They feel as well that their daughters—and the moms themselves—are seen as whole people, and invited into a sense of community with everyday kindnesses. When Tyler has been out sick, staff member Sr. Francis Tran “goes out of her way to ask her if she’s feeling better; as a single parent, that means a lot.” And when Joanna contracted COVID outside the school, “Ms. Benjamin called often to see how she was doing.”

That sense of community comes up in more fun ways, too. Ms. Brown relates that Joanna “had a hard time at the beginning because she didn’t know how to pray. They took the time to show her; now she’s great at it. We let her do it at dinner time, and she corrects me— ‘no mommy that’s not how you do it!’” And if Kobe, Ms. Mosley’s dog, doesn’t accompany her to pick-up time, Ms. Benjamin is sure to ask about him.

In-Person and Remote Learning

Immaculate Conception, like all Partnership Schools, offers both remote and in-person learning, and the choice has been a deeply personal one for both Ms. Mosley and Ms. Brown.

“On the first day, I saw: they have this under control.”


Ms. Mosley involved Tyler in the decision. “Tyler and I sat down together. She came to the conclusion on her own that in-person was better; I didn’t want to force her. How often the Partnership communicated around the COVID protocols was helpful, and on the first day, I saw: they have this under control. So I felt completely confident; I wasn’t nervous, and Tyler wasn’t either.”

Joanna began the year in person. But she contracted the coronavirus just as the weather grew colder, and Ms. Brown is concerned that the bus she and Joanna take to get back and forth to the school is a particularly risky environment in the colder weather. So for now, Joanna learns from home. Ms. Brown likes the amount of asynchronous material they get for Joanna’s learning; she doesn’t want her on screens all day, and the flexibility allows her to pace Joanna’s activity breaks. ”If I don’t understand something,” she says, “I email her teachers. Everyone is very responsive—they don’t leave you sitting there for days.” Still, “she wants to be in school, see all her friends”—and both Joanna and her mom look forward to her being back in person.

More so than perhaps any year in recent history, the last one has highlighted the significant academic, emotional, and health impacts of decisions about children’s education. Those decisions are being made by public school boards, and by networks like ours. Most significantly, though, they are being made around kitchen tables, like Ms. Mosley’s and Ms. Brown’s. Parents are making choices—at least, those parents with either the personal or community resources to choose what they think is best for their children. The landscape has never been so varied for those with the means to access educational options, nor the divide as stark between parents who have the power to choose and those who don’t. We feel fortunate every day to be able to provide options to parents like these two moms.
● ● ● ● ● ● ●
**REQUIRED TASKS:**
[1] According to the passage about the two school families, what concern led Ms. Brown to have Joanna learn from home for now?
[2] Please mark each statement yes or no, based on the passage about the two school families, and quote the words of the passage that decide it: (a) Ms. Mosley chose in-person learning for Tyler without involving her. (b) Joanna learned how to pray at the school. (c) Ms. Brown finds that Joanna's teachers are slow to answer her emails.

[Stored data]
● ● ● ● ● ● ●
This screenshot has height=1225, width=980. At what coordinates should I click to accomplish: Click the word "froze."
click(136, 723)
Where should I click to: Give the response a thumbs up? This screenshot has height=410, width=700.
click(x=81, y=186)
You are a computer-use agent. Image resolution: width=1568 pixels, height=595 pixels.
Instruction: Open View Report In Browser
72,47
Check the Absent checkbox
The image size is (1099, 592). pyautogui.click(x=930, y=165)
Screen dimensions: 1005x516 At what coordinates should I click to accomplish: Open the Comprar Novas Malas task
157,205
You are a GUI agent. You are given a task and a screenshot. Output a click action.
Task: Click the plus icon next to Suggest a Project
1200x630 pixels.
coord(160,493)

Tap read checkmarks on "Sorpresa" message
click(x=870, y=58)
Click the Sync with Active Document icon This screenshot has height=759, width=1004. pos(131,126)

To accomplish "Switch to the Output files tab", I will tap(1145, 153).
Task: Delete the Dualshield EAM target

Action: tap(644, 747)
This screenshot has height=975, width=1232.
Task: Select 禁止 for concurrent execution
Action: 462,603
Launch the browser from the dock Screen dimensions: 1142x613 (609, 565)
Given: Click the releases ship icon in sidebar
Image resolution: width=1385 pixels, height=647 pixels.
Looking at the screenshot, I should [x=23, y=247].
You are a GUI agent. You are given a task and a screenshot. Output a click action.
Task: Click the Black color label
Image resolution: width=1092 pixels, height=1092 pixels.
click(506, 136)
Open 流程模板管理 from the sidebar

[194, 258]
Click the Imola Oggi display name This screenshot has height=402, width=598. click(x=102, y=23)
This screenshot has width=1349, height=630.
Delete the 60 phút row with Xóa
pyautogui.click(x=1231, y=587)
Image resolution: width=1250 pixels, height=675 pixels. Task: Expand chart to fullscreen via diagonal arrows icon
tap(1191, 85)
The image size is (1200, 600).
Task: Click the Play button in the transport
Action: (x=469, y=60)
● ● ● ● ● ● ●
**RESULTS FOR EACH TASK:**
[1] She worries that the bus she and Joanna take to and from school is a particularly risky environment in the colder weather.

[2]
(a) No: "She came to the conclusion on her own that in-person was better; I didn’t want to force her."
(b) Yes: "They took the time to show her; now she’s great at it."
(c) No: "Everyone is very responsive—they don’t leave you sitting there for days."